Goddard v. The Tangier

10 F. Cas. 512, 21 Law Rep. 12

This text of 10 F. Cas. 512 (Goddard v. The Tangier) is published on Counsel Stack Legal Research, covering U.S. Circuit Court for the District of Massachusetts primary law. Counsel Stack provides free access to over 12 million legal documents including statutes, case law, regulations, and constitutions.

Bluebook
Goddard v. The Tangier, 10 F. Cas. 512, 21 Law Rep. 12 (circtdma 1857).

Opinion

CURTIS, Circuit Justice.

This libel is founded on a bill of lading of cotton, brought by the Tangier, and destroyed at the same time as that of the Salmon Falls Company. The circumstances relied on to distinguish this case from the last [Salmon Falls Manuf’g Co. v. The Tangier, Case No. 12,265] are, that the mate of the bark testifies that, on Wednesday, he informed Solis, a clerk of the libelants, who had charge of receiving and taking away -their cotton, that the stevedore would work on Thursday; and that Solis replied, if the stevedore worked, he should. Solis admits that something like this was said, but that he qualified it by saying he would work if the men were willing to do so, and Mr. Appleton would open the store into which they were putting the cotton. He also testifies that he subsequently told the mate he should not take cotton the next day, because Mr. Appleton would not open his store.

Assuming that both the witnesses intend to tell the truth, and that each has related what rests on his memory, and I see no cause to doubt the honesty of either of them, the fair result of the evidence is, that at one time Solis led the mate to expect he would work on the fast-day, but afterwards informed him he should not. And this is confirmed by the evidence of McDonald, who says the mate told him, on Thursday morning, Solis would not be down that day. McDonough says he heard this said by the mate; and Clifford says he heard Solis tell the mate he should not work on Thursday. The master also testifies: “I told Solis, in the course of conversation, on Wednesday, that he should work on fast-day; he said they would take it all away; that they had plenty of stores then.” He also testifies that when he applied to Mr. Goddard, on Wednesday, to hasten the removal of the cotton, Goddard referred him to Solis, as having charge of the removal. It is material to observe that neither the master nor the mate say that they were influenced in their action by what Solis said. On the contrary, each informed him, before he had said anything on the subject, that the work would proceed on the fast-day. Still it is competent for a consignee to agree to receive goods at an unusual time, when he is not bound to receive them; and if he should so agree, and they should be made ready for delivery at the agreed time, I think the liability of the carrier would be terminated. But there is no evidence that the libelants themselves agreed to receive their gooC.s on the-[513]*513fast-day; and I do not find proof of authority in Solis to make such an agreement for them. All that appears is, that he had charge, as a clerk, of the receipt of the cotton. This must he understood to be an authority to receive it in the usual course of such business. He had no power to bind his employers by an agreement to depart from the usual course of business, and put the cotton at their risk at a time and under circumstances when it would in the usual course of business have remained at the risk of the carrier. Suppose he had agreed to receive it in the nighttime, or on Sunday, would this have affected his principals? And he had no better authority to agree to receive it at one unusual time than at another..
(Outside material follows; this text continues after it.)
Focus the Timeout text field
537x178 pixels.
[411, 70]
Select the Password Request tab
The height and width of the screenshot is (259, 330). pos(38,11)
[NOTE. Upon complainants’ appaal the decree of the circuit court was reversed, Mr. Justice Grier delivering the opinion. It seems that the goods in question were destroyed by fire while lying on the wharf on the afternoon of the Thursday mentioned in the opinion of the circuit court, which i$as Thanksgiving Day by appointment of the governor of Massachusetts. The learned justice delivering the opinion of the court remarked that the libelants appeared to have had no conscientious scruples in respect to work on that day, as they received goods from other ships and some from this; but the testimony is clear that, however great the liberty may be for those who choose to convert the day into a voluntary, holiday for idleness or amusement, it never has been the custom of vessels discharging cargo on the wharves of Boston to cease work on that day. “On the whole, we are of the opinion, that the bark Tangier has made good delivery ot her cargo to the consignee’s care to the exigency of the bill of lading.” 23 How. (64 ü. S.) 28.]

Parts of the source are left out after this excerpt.